Central OPAM documentation site

Now that we have odoc and odig, it seems like the next step is having a centralized site that automatically builds all documentation for all packages in OPAM. We’ve been having some ad-hoc discussions about this on discord, and I’d like to kickstart a more formal discussion so we can make progress towards this goal.

As one example, we have the repo that builds docs.mirage.io. This uses only public resources such as freely available CI tools and github pages for hosting.

Is this the right approach for a universal documentation site? Is it a good first step? What do you guys think?

5 Likes

From running docs.mirage.io for some time, the main issue with a centralised site is coming up with a permanent URL scheme that is robust to ongoing changes in the underlying packages. docs.mirage.io URLs are transient, so there’s no notion of a permalink into it.

The biggest hassle factor with actually running the site is ensuring the coinstallability of packages. Our dune-overlays repository has a really useful CI mode that checks that everything in that overlay can coinstall, and only permits a single version to be present per package.

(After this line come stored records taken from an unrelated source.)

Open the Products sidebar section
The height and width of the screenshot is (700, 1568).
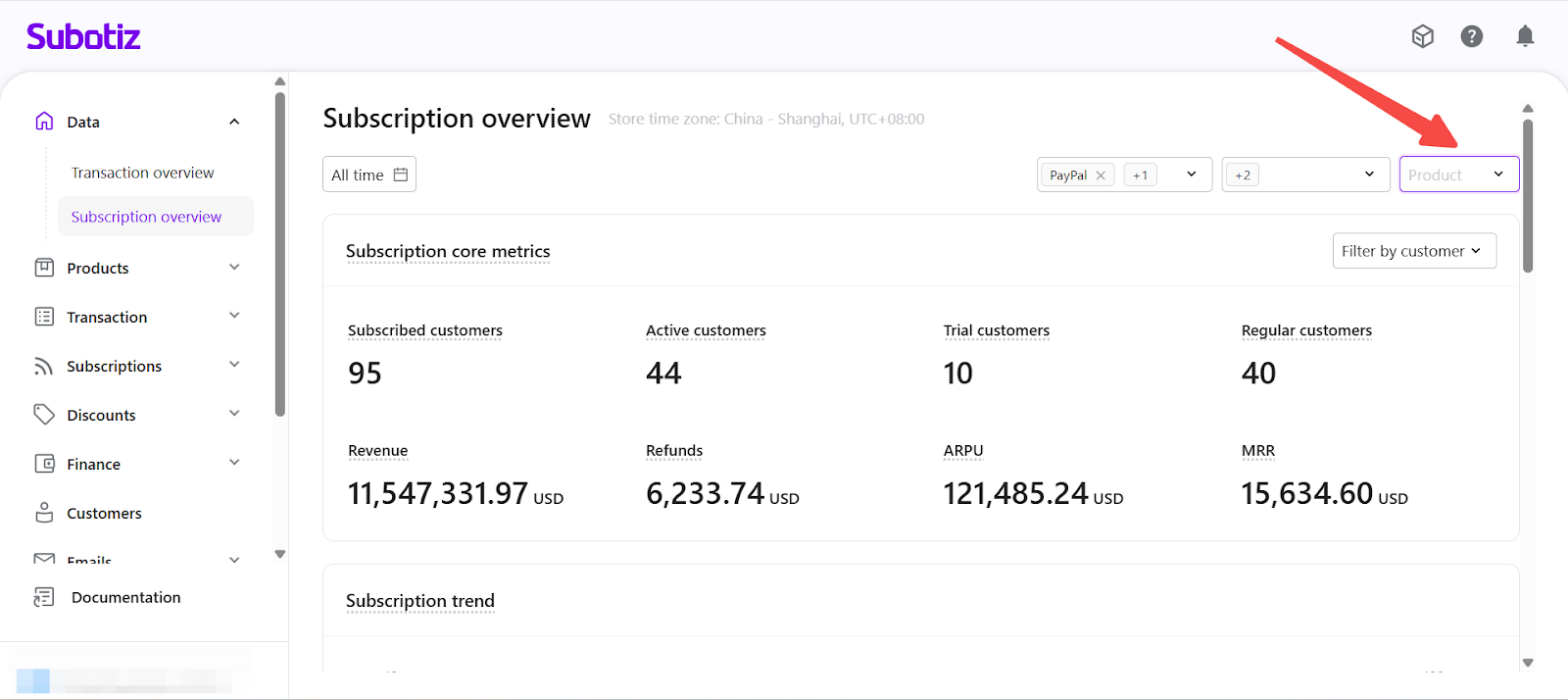point(98,268)
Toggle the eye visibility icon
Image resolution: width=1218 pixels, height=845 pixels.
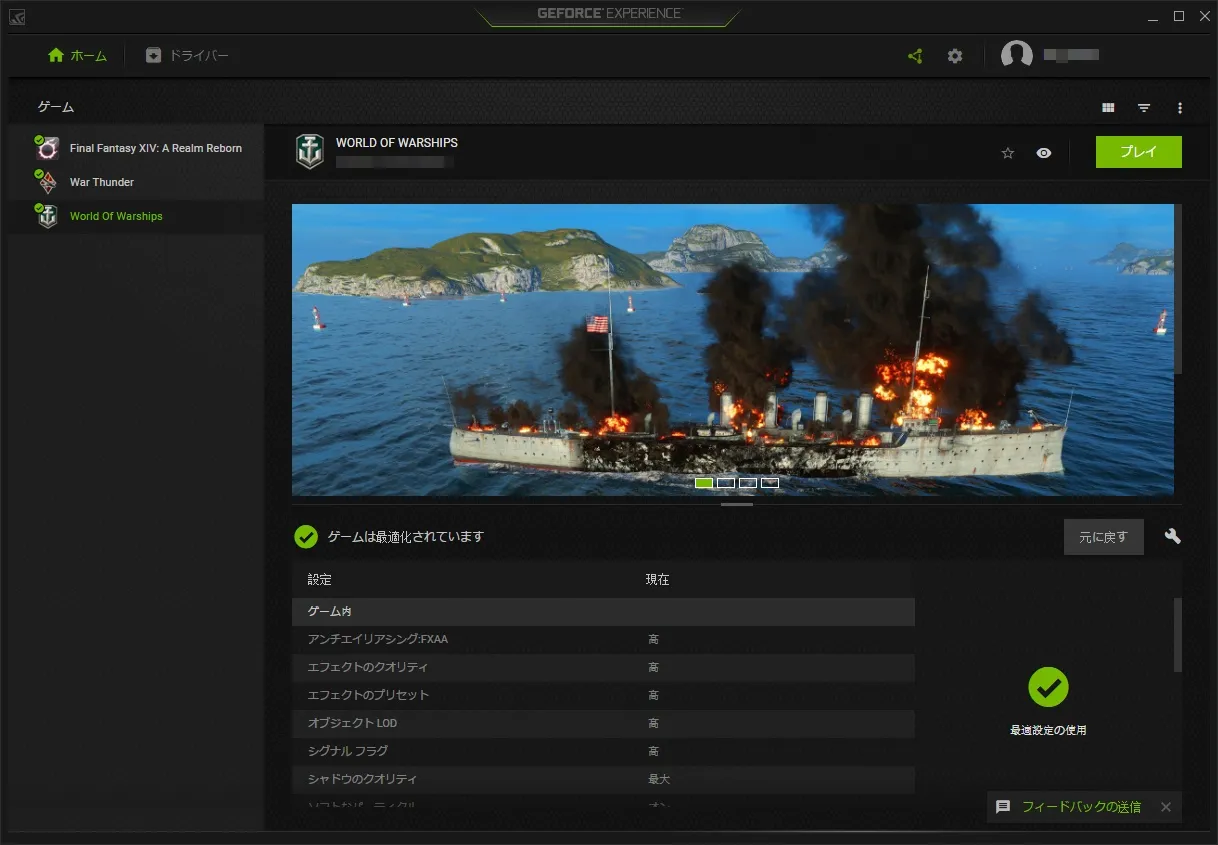pyautogui.click(x=1044, y=153)

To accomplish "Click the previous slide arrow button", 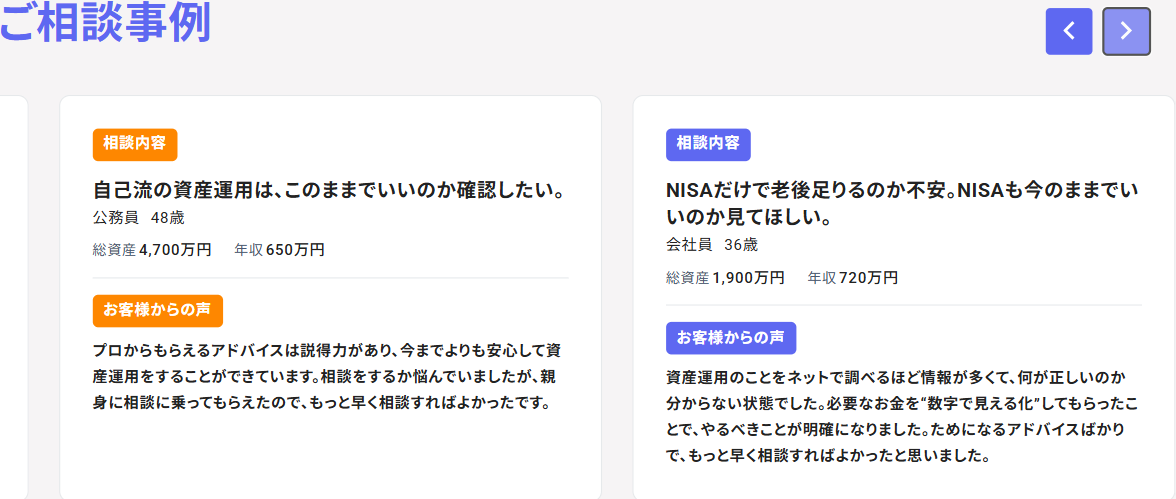I will 1069,31.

I’ll likely shift the docs.mirage.io site to use something along those lines once its stable, since we can then use CI to ensure that adding a package doesn’t result in another package being unceremoniously ejected from the docs set.

In the long-term, there is a large coinstallability problem for Mirage and opam since we have several packages that can never coinstall (e.g. some of the xen or arm or esp32-only packages). I’m hoping that doc generation via a dune build @check in the duniverse will fix that, but the dune rules aren’t good enough for that just yet.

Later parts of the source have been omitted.